Another very good bit of news was the turn-out statistic, a more-than-respectable 75%, equalling that of four years ago. Britain can only dream of such a high election turn-out, though I wonder whether it has anything to do with the fact that full democratic elections are still relatively new in Spain - only 30 years ago Franco was still ruling the country with an iron fist and a policy to shoot anybody who disagreed with him (not an exaggeration, unfortunately).

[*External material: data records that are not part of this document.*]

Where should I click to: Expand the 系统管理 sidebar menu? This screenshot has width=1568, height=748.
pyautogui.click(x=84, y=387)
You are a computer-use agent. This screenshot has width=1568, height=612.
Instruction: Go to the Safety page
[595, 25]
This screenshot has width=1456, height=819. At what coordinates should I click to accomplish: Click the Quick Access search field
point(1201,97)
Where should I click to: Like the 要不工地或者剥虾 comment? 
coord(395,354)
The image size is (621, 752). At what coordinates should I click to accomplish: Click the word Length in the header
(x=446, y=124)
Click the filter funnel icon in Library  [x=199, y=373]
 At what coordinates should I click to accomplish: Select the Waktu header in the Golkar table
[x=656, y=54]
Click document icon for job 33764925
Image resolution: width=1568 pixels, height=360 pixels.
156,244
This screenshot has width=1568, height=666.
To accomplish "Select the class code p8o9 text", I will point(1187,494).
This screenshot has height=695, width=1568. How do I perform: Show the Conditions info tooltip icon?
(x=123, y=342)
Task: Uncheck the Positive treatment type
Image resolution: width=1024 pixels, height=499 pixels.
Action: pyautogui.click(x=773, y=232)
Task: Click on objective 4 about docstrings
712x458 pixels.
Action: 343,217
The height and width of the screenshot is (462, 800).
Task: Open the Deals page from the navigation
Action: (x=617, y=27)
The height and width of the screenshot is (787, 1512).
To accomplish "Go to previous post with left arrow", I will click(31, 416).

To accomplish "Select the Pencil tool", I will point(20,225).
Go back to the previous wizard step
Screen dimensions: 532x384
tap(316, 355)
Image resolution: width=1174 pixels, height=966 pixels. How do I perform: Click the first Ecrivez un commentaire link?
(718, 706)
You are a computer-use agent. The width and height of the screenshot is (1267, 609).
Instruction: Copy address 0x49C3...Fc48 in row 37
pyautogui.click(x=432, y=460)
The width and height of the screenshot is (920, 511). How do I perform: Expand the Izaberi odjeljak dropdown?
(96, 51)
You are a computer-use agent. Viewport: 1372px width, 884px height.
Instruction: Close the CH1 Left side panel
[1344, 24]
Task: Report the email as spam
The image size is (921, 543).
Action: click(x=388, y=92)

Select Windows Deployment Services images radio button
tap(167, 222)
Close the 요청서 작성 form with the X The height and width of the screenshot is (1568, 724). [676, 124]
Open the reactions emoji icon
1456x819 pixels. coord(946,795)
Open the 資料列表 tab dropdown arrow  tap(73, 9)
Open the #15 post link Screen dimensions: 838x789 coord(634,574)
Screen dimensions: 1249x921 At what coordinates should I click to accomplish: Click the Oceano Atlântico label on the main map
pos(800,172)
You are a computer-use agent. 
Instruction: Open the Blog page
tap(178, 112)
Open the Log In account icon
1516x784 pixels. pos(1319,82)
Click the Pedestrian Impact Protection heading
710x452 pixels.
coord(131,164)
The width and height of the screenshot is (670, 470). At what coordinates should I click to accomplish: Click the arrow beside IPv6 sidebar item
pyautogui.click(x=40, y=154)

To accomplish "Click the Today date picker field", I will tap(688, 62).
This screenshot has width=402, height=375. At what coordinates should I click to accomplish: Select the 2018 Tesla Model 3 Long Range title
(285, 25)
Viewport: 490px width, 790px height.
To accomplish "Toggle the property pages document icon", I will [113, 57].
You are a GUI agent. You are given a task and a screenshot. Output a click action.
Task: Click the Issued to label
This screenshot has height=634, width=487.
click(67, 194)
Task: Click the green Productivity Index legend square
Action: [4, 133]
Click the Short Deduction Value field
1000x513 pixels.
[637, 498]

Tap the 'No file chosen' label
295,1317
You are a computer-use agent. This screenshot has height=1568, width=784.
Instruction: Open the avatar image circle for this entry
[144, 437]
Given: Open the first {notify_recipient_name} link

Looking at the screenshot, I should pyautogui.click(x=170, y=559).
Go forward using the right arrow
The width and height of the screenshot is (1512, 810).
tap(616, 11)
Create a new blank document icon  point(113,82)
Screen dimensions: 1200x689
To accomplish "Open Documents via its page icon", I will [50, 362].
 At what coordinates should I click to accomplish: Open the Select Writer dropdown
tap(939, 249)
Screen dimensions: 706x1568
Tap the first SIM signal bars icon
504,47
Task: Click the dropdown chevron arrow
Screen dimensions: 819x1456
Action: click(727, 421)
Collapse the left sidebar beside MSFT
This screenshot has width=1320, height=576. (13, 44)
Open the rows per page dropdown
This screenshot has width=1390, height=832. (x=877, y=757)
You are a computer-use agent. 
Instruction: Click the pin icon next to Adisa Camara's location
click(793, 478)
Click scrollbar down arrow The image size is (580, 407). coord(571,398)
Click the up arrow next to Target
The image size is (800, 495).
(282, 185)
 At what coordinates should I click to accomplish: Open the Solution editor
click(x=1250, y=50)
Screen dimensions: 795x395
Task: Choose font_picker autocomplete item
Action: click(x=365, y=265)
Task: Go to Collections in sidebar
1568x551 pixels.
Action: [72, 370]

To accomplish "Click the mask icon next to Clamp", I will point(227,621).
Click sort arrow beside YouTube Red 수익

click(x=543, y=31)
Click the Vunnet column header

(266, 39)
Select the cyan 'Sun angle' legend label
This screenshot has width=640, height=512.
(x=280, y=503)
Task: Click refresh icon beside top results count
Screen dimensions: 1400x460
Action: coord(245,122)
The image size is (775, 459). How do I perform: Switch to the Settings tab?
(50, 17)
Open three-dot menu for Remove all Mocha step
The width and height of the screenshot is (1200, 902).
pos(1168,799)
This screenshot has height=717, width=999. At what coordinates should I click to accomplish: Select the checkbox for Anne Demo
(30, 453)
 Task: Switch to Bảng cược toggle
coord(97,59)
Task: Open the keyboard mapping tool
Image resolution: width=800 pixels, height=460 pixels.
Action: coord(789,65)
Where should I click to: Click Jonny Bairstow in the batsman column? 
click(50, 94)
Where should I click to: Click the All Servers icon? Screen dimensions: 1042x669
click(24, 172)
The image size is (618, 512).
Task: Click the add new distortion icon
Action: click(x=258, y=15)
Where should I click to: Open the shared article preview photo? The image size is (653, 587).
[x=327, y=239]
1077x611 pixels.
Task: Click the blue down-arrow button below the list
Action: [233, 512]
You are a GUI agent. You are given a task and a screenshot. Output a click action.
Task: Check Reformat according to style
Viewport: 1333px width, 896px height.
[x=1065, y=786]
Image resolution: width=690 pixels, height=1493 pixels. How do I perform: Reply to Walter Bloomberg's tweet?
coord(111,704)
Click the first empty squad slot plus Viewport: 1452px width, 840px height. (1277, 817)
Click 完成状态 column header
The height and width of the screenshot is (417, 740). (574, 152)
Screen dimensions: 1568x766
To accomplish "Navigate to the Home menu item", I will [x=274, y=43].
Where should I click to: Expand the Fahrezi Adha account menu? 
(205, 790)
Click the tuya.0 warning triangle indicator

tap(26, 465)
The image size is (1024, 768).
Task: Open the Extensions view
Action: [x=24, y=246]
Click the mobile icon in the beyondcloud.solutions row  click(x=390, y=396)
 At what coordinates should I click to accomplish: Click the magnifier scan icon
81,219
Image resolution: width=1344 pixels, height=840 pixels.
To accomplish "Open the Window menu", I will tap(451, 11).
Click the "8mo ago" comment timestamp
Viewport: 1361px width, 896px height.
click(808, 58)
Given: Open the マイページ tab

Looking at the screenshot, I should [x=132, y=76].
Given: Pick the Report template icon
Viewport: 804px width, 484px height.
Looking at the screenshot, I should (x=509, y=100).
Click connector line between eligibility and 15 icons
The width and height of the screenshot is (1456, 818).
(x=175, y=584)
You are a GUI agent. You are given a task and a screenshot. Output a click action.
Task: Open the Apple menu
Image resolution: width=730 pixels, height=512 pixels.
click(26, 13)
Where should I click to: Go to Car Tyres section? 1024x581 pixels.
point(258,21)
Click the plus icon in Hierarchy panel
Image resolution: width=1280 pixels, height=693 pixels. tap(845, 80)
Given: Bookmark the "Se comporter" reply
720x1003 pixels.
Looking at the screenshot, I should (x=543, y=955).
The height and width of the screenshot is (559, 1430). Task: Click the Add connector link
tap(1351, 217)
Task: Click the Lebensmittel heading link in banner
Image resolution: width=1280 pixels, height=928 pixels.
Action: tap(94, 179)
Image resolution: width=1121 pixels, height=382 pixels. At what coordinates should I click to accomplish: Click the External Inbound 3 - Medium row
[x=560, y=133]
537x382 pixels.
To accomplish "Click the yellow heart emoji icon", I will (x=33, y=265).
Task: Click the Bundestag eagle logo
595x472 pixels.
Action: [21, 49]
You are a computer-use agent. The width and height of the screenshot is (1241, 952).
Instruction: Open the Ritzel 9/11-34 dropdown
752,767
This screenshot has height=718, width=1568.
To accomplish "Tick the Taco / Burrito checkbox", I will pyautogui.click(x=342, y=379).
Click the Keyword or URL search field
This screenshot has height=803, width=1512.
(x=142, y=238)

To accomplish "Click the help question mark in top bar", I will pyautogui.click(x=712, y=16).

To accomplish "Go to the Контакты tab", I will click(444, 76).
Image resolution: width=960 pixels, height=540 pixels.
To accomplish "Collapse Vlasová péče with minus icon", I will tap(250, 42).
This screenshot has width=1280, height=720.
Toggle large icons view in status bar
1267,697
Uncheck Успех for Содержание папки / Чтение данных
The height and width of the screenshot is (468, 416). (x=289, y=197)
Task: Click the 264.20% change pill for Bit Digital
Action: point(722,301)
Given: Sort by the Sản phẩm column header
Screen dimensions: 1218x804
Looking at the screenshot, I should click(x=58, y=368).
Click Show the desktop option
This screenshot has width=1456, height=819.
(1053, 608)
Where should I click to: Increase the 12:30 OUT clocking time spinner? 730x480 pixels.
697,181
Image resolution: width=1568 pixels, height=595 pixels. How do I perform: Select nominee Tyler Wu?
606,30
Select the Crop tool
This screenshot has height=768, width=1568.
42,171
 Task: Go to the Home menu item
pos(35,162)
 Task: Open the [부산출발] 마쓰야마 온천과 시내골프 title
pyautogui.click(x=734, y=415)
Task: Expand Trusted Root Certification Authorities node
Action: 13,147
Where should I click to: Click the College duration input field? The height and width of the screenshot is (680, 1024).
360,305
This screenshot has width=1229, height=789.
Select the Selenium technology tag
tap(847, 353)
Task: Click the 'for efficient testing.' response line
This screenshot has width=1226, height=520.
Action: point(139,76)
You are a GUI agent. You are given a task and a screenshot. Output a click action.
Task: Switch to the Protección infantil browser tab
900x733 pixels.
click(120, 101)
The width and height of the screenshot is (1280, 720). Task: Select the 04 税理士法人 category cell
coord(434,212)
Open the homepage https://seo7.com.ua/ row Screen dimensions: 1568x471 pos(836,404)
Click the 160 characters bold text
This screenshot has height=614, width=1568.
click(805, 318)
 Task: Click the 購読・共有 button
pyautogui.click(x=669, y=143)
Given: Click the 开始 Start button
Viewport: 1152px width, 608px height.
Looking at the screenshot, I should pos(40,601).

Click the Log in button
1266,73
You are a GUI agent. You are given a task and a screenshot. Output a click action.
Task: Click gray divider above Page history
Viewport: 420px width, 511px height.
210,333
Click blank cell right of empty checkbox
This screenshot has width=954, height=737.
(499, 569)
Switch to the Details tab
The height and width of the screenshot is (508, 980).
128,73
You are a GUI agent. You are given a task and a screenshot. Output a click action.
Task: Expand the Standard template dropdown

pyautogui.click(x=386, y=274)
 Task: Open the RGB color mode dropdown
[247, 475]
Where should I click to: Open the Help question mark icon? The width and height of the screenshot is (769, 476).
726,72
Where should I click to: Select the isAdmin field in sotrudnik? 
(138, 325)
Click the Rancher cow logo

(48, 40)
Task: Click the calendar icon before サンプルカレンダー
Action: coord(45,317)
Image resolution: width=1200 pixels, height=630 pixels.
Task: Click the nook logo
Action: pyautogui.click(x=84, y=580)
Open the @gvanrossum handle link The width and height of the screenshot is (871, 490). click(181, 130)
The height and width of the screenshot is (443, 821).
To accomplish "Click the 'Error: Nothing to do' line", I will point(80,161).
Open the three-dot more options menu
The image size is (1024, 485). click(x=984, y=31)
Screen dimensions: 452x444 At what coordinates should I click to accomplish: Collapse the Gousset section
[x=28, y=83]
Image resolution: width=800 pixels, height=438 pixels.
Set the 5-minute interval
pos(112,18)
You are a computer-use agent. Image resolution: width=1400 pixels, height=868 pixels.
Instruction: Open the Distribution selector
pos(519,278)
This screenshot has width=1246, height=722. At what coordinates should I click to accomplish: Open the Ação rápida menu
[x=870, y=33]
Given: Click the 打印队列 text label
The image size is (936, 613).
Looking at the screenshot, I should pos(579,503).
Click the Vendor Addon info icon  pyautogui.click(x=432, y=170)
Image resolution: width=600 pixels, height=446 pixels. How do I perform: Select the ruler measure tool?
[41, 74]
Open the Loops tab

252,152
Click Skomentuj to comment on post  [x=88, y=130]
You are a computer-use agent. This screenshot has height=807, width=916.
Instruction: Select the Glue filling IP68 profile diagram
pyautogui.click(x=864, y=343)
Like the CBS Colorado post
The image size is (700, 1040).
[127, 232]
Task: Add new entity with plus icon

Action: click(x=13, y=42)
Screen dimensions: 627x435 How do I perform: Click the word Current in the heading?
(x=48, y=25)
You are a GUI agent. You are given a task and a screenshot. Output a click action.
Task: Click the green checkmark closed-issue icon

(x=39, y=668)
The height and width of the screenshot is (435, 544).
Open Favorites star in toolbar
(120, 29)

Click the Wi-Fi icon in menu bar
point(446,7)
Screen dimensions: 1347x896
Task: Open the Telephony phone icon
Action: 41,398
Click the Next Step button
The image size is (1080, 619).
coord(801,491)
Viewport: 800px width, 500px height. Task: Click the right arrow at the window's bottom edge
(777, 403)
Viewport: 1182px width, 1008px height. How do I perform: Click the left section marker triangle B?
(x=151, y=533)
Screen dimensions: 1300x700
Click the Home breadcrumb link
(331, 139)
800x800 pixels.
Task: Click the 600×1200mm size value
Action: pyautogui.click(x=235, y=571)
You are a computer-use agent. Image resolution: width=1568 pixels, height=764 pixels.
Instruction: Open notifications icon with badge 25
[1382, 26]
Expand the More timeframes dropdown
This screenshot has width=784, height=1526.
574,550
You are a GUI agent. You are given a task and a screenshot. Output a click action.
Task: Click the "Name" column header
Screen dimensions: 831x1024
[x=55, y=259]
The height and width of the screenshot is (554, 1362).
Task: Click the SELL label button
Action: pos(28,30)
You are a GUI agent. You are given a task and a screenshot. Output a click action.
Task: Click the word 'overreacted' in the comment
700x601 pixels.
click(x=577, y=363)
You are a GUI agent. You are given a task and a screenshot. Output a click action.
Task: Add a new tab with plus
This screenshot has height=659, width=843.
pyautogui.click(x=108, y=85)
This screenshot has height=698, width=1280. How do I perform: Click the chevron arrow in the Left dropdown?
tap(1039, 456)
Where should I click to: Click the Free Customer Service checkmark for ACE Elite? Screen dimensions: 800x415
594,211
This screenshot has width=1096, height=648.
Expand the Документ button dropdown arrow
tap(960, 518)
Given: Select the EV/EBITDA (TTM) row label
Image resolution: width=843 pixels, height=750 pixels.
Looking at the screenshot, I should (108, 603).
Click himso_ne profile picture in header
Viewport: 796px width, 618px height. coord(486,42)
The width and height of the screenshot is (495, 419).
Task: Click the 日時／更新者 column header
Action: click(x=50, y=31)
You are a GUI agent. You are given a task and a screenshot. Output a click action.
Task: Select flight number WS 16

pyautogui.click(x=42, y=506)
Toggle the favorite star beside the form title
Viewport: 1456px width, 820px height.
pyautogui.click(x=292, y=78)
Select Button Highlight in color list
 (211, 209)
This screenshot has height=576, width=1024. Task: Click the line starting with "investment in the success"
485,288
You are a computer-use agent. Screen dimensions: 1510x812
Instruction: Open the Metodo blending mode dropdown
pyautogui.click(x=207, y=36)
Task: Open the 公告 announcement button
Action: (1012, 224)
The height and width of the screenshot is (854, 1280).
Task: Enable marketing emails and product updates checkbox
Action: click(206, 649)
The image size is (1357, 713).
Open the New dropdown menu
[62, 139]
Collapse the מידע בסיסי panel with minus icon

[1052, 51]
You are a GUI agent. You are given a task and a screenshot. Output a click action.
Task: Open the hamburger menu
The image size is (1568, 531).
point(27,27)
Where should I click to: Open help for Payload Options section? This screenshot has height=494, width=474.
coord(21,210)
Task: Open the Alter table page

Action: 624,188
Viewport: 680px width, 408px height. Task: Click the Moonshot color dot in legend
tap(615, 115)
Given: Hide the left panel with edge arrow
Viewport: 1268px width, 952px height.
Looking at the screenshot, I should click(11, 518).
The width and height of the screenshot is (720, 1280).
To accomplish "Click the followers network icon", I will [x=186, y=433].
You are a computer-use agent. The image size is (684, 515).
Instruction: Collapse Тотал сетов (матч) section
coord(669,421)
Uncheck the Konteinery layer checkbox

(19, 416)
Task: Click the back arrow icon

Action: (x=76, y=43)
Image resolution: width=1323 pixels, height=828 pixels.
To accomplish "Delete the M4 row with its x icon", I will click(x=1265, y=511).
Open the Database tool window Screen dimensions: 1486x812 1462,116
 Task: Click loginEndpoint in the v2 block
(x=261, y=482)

The only real shame of the result was that it has confirmed the bipartite nature of Spanish politics, though there are advantages and disadvantages to that. The big challenge now will be to see if Zapatero can steer Spain through the economic difficulty that lies ahead - despite low unemployment Spain is at the end of a boom, and without careful management and fair bit of luck the economy risks being bought back down to earth with a bump. Interesting times ahead...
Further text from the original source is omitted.